- **DATA FOR THIS TASK**

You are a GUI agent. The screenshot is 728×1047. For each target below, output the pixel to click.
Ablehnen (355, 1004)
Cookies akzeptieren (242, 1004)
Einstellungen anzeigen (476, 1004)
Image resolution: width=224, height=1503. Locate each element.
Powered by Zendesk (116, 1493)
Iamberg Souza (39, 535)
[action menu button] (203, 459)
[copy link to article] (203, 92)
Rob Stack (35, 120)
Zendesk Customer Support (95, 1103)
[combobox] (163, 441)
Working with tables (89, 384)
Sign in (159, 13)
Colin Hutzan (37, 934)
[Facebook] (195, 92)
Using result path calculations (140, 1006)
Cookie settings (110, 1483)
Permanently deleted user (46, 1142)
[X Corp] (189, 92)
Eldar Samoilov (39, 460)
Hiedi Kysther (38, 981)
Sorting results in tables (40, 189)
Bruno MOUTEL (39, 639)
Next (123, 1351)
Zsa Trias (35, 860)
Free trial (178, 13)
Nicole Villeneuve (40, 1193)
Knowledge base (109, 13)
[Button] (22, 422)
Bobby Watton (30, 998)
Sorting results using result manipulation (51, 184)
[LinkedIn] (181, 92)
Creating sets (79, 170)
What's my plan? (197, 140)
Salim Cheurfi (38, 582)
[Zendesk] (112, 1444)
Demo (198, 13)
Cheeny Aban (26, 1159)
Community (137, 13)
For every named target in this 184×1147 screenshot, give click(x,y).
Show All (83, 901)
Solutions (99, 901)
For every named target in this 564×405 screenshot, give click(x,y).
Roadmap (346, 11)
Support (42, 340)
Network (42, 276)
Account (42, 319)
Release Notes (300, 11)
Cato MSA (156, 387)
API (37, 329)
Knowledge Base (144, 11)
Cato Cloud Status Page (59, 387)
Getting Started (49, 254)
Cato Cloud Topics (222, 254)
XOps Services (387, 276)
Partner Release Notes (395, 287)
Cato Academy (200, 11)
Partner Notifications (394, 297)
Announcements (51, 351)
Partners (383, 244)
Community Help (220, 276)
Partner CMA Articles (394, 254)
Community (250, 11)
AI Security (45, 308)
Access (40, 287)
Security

- **WHAT IS REQUIRED**
Reproduce every line of the data above without any changes, from the first line to the last.

- **THE COMPLETED TASK**
You are a GUI agent. The screenshot is 728×1047. For each target below, output the pixel to click.
Ablehnen (355, 1004)
Cookies akzeptieren (242, 1004)
Einstellungen anzeigen (476, 1004)
Image resolution: width=224, height=1503. Locate each element.
Powered by Zendesk (116, 1493)
Iamberg Souza (39, 535)
[action menu button] (203, 459)
[copy link to article] (203, 92)
Rob Stack (35, 120)
Zendesk Customer Support (95, 1103)
[combobox] (163, 441)
Working with tables (89, 384)
Sign in (159, 13)
Colin Hutzan (37, 934)
[Facebook] (195, 92)
Using result path calculations (140, 1006)
Cookie settings (110, 1483)
Permanently deleted user (46, 1142)
[X Corp] (189, 92)
Eldar Samoilov (39, 460)
Hiedi Kysther (38, 981)
Sorting results in tables (40, 189)
Bruno MOUTEL (39, 639)
Next (123, 1351)
Zsa Trias (35, 860)
Free trial (178, 13)
Nicole Villeneuve (40, 1193)
Knowledge base (109, 13)
[Button] (22, 422)
Bobby Watton (30, 998)
Sorting results using result manipulation (51, 184)
[LinkedIn] (181, 92)
Creating sets (79, 170)
What's my plan? (197, 140)
Salim Cheurfi (38, 582)
[Zendesk] (112, 1444)
Demo (198, 13)
Cheeny Aban (26, 1159)
Community (137, 13)
For every named target in this 184×1147 screenshot, give click(x,y).
Show All (83, 901)
Solutions (99, 901)
For every named target in this 564×405 screenshot, give click(x,y).
Roadmap (346, 11)
Support (42, 340)
Network (42, 276)
Account (42, 319)
Release Notes (300, 11)
Cato MSA (156, 387)
API (37, 329)
Knowledge Base (144, 11)
Cato Cloud Status Page (59, 387)
Getting Started (49, 254)
Cato Cloud Topics (222, 254)
XOps Services (387, 276)
Partner Release Notes (395, 287)
Cato Academy (200, 11)
Partner Notifications (394, 297)
Announcements (51, 351)
Partners (383, 244)
Community Help (220, 276)
Partner CMA Articles (394, 254)
Community (250, 11)
AI Security (45, 308)
Access (40, 287)
Security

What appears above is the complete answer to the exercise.